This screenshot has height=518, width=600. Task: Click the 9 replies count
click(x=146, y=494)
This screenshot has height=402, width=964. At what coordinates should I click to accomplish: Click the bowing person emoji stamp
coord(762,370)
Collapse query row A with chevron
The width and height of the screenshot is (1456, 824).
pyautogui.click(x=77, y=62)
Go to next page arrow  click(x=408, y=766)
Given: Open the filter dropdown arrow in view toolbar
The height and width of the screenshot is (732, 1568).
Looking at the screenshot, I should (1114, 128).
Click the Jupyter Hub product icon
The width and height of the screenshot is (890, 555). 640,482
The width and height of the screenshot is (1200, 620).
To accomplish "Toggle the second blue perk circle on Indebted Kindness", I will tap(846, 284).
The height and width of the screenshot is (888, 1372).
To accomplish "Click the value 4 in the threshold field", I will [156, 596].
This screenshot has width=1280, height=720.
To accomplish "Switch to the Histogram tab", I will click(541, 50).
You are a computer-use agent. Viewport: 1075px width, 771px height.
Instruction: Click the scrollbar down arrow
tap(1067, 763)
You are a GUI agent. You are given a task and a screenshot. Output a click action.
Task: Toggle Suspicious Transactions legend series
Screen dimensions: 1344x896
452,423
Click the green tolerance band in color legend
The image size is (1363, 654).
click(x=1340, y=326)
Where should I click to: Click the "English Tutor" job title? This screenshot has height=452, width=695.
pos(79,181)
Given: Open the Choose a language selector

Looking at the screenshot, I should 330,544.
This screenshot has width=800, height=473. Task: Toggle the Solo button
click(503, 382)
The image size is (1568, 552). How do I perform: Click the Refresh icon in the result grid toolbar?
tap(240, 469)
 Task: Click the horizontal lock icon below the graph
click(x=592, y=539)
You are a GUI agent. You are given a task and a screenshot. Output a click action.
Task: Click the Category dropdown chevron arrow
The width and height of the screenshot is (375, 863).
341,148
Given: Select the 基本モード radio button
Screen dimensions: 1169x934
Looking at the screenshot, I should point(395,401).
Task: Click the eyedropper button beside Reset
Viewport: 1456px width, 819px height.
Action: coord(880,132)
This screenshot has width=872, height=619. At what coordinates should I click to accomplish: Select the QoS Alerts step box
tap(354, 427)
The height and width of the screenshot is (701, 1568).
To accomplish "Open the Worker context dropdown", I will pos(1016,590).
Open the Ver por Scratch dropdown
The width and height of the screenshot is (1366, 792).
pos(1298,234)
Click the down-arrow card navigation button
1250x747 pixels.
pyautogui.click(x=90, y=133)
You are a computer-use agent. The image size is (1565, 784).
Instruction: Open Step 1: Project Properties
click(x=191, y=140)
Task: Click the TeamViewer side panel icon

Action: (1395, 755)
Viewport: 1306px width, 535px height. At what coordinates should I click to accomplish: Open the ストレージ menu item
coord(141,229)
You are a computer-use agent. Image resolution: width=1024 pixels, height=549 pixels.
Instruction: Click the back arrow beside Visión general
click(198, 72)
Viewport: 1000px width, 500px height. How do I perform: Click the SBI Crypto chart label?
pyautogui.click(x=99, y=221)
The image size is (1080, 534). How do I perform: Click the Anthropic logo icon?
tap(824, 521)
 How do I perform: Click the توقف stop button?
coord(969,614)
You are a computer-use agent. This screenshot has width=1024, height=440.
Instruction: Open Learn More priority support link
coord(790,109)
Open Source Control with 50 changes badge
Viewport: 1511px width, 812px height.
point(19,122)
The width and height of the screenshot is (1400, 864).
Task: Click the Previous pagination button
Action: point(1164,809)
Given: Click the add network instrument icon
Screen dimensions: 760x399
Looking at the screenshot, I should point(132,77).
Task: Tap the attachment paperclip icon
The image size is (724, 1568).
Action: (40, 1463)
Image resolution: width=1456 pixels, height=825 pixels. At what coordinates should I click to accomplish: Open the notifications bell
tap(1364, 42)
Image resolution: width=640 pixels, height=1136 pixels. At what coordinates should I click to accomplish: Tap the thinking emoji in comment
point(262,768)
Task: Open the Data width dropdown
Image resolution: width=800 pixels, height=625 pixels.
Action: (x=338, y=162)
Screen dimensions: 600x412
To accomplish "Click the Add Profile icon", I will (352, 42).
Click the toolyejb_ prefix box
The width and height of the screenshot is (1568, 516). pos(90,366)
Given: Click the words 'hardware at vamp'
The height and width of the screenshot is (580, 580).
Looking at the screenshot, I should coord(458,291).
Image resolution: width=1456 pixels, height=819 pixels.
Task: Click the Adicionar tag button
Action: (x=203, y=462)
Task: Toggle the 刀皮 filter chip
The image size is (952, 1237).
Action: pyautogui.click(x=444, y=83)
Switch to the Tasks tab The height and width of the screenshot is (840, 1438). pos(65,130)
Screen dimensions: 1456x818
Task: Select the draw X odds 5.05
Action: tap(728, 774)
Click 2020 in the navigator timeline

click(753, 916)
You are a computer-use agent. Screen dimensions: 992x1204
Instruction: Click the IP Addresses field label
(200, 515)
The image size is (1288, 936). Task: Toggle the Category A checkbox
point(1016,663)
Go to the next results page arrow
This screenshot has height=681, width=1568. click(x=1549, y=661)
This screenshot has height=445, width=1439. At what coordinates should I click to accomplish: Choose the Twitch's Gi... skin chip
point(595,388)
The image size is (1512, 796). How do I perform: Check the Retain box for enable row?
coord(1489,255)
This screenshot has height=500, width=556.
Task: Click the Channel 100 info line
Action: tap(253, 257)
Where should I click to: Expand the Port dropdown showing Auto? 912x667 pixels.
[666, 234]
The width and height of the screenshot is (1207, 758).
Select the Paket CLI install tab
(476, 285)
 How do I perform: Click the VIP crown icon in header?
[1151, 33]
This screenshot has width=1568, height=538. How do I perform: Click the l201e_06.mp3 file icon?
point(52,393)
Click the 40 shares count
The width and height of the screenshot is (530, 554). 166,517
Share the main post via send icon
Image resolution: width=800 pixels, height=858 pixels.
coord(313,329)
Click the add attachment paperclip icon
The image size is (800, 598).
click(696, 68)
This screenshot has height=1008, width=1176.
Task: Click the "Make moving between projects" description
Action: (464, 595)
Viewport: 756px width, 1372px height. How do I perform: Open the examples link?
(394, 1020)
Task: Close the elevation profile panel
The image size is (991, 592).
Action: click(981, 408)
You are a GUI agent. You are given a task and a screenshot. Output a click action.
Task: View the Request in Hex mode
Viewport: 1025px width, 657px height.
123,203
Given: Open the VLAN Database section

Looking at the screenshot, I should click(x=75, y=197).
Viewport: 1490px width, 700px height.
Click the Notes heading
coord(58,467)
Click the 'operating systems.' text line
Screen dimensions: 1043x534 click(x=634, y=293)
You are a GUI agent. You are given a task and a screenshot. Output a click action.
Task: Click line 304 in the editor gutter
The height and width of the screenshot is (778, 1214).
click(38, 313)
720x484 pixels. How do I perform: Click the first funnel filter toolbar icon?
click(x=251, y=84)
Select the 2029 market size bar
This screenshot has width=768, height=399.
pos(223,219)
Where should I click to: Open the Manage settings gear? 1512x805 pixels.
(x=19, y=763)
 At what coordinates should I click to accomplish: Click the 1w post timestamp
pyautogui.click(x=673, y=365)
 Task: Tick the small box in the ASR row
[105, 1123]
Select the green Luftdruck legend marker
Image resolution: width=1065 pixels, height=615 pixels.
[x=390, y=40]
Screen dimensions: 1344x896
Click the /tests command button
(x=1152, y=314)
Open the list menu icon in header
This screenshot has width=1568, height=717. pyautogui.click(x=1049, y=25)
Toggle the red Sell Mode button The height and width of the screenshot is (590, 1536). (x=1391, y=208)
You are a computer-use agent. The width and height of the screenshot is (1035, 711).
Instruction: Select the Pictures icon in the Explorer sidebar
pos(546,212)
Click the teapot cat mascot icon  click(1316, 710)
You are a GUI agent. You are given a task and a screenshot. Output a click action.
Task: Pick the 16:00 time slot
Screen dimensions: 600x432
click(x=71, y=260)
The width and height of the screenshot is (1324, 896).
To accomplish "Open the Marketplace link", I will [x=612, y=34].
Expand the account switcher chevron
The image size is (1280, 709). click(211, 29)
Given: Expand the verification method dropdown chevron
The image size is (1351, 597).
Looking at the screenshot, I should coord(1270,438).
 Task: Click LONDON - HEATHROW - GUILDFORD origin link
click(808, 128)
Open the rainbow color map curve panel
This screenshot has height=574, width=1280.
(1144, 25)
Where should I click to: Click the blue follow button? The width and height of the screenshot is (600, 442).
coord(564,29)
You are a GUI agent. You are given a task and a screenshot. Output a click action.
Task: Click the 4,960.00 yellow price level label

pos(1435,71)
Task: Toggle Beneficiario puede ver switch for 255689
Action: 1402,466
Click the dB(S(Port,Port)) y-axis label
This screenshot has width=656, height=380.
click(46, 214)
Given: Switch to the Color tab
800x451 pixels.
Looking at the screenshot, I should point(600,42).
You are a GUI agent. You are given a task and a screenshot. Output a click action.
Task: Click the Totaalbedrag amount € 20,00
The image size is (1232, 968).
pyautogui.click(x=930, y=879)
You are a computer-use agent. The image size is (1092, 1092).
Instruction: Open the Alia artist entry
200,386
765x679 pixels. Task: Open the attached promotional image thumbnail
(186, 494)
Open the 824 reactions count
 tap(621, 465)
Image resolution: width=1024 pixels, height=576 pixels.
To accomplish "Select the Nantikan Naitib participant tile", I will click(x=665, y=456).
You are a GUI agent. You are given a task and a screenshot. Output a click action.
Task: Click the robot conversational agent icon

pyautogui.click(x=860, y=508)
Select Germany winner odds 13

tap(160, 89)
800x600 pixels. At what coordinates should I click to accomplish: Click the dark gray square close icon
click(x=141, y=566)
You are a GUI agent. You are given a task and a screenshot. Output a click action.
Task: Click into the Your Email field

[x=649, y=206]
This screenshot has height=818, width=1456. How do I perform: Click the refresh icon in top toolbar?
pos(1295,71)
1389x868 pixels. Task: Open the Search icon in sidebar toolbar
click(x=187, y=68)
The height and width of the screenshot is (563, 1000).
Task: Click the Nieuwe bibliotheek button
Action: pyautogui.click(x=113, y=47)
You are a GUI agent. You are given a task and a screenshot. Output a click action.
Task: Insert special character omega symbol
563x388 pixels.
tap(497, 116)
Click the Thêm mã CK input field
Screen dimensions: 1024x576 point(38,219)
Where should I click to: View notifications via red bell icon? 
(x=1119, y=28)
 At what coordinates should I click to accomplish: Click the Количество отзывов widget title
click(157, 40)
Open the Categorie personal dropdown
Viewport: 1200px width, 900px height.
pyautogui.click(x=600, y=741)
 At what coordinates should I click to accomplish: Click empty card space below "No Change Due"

•••••

What is expected: Among the lines of the preceding data, which ones hold the word "paperclip"? List them.

Task solution:
Task: Tap the attachment paperclip icon
Click the add attachment paperclip icon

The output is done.